Destitution d’un directeur général en raison de harcèlement psychologique
Résumé : Le Tribunal administratif du travail a confirmé la destitution du directeur général de la Municipalité de Saint-Alphonse-Rodriguez imposée par la Municipalité en raison de harcèlement psychologique qu’il a fait subir à des employés municipaux. Le Tribunal a par ailleurs rejeté la réclamation pour lésion professionnelle ainsi que les plaintes de pratique interdite et de harcèlement psychologique déposées par le directeur général.
Dans l’affaire Gravel c. Municipalité de Saint-Alphonse-Rodriguez[1], le juge administratif Guy Blanchet était saisi d’une plainte de destitution, de plaintes pour pratique interdite, d’une plainte de harcèlement psychologique et d’une réclamation pour lésion professionnelle déposées par le directeur général de la Municipalité. Le plaignant prétendait qu’il avait fait l’objet de harcèlement psychologique principalement de la part de la mairesse et de certains élus, à qui il reprochait de l’ingérence dans les affaires municipales. Il prétendait également qu’il avait subi des mesures de représailles en raison du dépôt de ses plaintes à la Commission des normes, de l'équité, de la santé et de la sécurité du travail (« CNESST »).
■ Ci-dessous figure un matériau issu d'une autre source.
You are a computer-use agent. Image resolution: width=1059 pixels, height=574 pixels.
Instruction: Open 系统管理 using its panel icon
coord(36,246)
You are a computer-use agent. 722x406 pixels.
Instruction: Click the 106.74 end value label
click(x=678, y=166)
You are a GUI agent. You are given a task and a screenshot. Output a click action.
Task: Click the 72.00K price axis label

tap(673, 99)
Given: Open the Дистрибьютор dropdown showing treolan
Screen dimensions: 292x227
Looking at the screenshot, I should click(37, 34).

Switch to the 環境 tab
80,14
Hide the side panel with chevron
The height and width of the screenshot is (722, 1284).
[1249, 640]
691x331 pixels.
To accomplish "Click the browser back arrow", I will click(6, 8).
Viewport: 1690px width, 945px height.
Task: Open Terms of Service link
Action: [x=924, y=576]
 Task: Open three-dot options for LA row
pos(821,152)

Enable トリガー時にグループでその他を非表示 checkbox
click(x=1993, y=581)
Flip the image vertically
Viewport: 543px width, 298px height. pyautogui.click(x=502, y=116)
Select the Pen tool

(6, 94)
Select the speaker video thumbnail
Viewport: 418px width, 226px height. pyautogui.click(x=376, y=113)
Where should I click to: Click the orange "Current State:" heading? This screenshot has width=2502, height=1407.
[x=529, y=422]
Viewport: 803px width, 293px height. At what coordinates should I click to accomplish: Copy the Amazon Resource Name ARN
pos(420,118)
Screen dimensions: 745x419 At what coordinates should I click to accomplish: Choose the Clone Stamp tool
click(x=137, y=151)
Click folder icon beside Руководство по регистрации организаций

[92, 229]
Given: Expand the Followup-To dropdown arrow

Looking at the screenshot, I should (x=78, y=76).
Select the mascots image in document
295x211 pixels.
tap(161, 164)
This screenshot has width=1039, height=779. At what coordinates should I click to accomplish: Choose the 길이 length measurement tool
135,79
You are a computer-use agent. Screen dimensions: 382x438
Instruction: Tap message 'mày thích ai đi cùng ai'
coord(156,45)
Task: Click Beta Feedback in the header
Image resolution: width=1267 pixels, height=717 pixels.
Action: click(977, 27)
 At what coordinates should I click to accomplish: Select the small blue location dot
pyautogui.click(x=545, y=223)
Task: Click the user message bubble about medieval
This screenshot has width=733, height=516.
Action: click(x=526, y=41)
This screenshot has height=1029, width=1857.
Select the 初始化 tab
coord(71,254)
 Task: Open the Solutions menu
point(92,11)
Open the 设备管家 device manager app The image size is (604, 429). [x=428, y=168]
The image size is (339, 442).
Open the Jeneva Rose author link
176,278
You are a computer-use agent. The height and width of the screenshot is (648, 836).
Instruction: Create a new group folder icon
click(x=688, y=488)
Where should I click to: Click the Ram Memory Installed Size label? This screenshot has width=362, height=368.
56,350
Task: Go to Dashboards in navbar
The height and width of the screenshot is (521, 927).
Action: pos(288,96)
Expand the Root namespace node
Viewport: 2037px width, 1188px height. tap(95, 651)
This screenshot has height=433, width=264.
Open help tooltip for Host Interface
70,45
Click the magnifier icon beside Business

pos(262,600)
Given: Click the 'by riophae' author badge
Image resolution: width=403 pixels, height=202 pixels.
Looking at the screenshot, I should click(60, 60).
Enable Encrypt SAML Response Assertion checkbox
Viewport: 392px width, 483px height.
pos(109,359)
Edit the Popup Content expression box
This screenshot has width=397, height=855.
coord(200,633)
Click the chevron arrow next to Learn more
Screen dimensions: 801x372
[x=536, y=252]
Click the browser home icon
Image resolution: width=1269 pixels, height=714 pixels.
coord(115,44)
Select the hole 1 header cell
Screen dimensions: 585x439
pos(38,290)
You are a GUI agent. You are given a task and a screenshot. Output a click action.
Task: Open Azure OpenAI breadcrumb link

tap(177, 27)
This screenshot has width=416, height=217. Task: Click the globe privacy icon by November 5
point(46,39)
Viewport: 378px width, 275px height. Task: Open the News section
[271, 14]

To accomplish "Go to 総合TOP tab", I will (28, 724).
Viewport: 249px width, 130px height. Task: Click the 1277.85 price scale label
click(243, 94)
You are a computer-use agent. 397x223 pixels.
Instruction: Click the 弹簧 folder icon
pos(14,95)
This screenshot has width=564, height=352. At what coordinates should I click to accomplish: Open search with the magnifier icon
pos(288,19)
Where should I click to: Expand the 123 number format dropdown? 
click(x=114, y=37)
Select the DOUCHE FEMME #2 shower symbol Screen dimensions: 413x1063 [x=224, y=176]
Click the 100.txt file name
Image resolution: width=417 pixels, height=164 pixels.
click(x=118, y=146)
De son côté, la Municipalité soutenait que la destitution du plaignant était justifiée en raison du harcèlement psychologique qu’il a fait subir à des employés municipaux, lesquels s’étaient confiés à l’employeur pendant un arrêt de travail pour maladie du directeur général.
I. Faits
Le plaignant est embauché le 15 août 2016 à titre de directeur général et secrétaire-trésorier en vertu d’un contrat de travail à durée déterminée de quatre ans.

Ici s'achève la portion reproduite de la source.